The CSV file looks something like:
ID | Value_1 | Value_2 | Value_3 |
1 | info | changeme | info |
1 | info | changeme | info |
2 | info | changeme2| info |
3 | info | changeme3| info |
and the dict looks something like:
dictionary = {1: 'info1', 2: 'info2', 3: 'info3'}
Note that in the .csv file the ID's could be repeated, but not in the dict (because it works like that). So when I acces to the key in my dictionary and that key is equal to the ID in the .csv file, the value_2 row (as an example) have to change it's content for the value of the key into the dictionary.
I hope y'all understand my explanation :/
Then I have tried something like this. But I don't really know if the problem is with my coding or with pandas:
for key, values in dictionary.items():
if list(str(keys)) == list(df['ID']):
df['VALUE'].replace(to_replace='VALUES', value= values, inplace= True)
but it's not working. Also tried that outside the for loop, and without the if. It just don't work. But creates a new row indicating like the len of the .csv file.
Maybe I don't have to use pandas for doing this?

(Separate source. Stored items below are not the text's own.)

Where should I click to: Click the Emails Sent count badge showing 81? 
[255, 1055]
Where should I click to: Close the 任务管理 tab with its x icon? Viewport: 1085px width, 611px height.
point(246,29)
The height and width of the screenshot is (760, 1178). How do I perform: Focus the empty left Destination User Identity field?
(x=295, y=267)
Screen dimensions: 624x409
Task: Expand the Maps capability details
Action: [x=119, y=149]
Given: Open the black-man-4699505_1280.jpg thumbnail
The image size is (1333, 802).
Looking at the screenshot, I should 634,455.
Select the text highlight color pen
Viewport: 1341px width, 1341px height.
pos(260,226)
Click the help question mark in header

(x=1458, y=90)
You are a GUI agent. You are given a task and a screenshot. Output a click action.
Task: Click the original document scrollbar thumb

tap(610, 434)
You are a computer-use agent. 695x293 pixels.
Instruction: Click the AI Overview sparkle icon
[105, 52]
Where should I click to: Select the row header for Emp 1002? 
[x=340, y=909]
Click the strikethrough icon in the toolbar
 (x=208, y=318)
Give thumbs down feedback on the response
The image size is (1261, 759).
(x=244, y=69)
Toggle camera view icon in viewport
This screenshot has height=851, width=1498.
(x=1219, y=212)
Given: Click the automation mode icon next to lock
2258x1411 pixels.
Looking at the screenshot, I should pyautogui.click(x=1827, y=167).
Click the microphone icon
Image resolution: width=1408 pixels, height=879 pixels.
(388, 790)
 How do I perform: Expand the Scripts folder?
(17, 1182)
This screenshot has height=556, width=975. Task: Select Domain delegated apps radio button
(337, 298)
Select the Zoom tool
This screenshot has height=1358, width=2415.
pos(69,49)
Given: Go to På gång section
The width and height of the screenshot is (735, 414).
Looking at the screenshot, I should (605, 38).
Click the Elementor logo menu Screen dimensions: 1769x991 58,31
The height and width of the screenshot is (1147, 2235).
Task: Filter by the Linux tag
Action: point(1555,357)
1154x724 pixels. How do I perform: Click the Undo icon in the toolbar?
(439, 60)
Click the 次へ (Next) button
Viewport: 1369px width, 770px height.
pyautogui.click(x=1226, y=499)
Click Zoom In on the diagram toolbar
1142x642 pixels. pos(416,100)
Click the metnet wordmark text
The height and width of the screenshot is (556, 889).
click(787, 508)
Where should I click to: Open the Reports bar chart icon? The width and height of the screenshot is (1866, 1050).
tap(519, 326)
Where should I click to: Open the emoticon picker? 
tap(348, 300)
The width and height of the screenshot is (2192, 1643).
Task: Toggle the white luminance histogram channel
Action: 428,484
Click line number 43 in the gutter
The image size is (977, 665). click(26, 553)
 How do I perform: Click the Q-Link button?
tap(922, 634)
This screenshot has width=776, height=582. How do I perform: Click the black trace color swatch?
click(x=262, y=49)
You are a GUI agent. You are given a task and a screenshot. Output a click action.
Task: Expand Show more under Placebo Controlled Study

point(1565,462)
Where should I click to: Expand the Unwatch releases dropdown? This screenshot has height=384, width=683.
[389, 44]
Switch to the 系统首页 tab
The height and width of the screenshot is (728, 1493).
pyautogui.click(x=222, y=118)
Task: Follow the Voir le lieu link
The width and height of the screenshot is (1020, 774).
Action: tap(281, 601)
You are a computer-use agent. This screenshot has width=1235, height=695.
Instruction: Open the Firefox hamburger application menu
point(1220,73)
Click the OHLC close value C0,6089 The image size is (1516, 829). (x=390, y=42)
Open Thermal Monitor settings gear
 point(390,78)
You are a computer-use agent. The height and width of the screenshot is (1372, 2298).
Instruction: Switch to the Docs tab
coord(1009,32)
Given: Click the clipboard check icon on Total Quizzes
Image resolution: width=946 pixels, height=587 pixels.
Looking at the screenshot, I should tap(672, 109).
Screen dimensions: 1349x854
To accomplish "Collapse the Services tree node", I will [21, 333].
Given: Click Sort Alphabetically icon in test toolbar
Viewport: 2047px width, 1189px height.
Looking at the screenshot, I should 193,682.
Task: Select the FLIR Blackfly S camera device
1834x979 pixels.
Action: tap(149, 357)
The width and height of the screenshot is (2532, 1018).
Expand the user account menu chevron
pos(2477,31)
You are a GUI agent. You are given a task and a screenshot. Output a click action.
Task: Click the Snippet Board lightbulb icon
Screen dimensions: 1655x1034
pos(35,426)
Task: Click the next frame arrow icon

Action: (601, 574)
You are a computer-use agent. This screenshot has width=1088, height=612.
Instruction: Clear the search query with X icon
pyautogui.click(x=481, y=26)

Any advise would be helpful!
CodePudding user response:
I am pretty sure this is what you want - though not very clear from your question.
# assuming df is this
"""
ID | Value_1 | Value_2 | Value_3 |
1 | info | changeme | info |
1 | info | changeme | info |
2 | info | changeme2| info |
3 | info | changeme3| info |
"""
dictionary = {1: 'info1', 2: 'info2', 3: 'info3'}
df["ID"] = df["ID"].astype(int)
df["column_with_mapped_value"] = df["ID"].replace(to_replace=dictionary)
# output
"""
ID Value_1 Value_2 Value_3 column_with_mapped_value
0 1 info changeme info info1
1 1 info changeme info info1
2 2 info changeme2 info info2
3 3 info changeme3 info info3
"""
CodePudding user response:
To iterate through a dataset checking a condition I usually use the apply method. In your case, would be like this:
import pandas as pd
df = pd.read_csv('teste.csv', sep=';')
# ID Value_1 Value_2 Value_3
# 1 info changeme info
# 1 info changeme info
# 2 info changeme info
# 3 info changeme info
# 5 info changeme info
dictionary = {1: 'info1', 2: 'info2', 3: 'info3', 4: 'info4'}
df['Value_2'] = df.apply(lambda x: dictionary[x.ID] if x.ID in dictionary else x.Value_2, axis=1)
# ID Value_1 Value_2 Value_3
# 1 info info1 info
# 1 info info1 info
# 2 info info2 info
# 3 info info3 info
# 5 info changeme info
I added one more line in the csv and in the dict to test what happens if a key don't exist in one of them.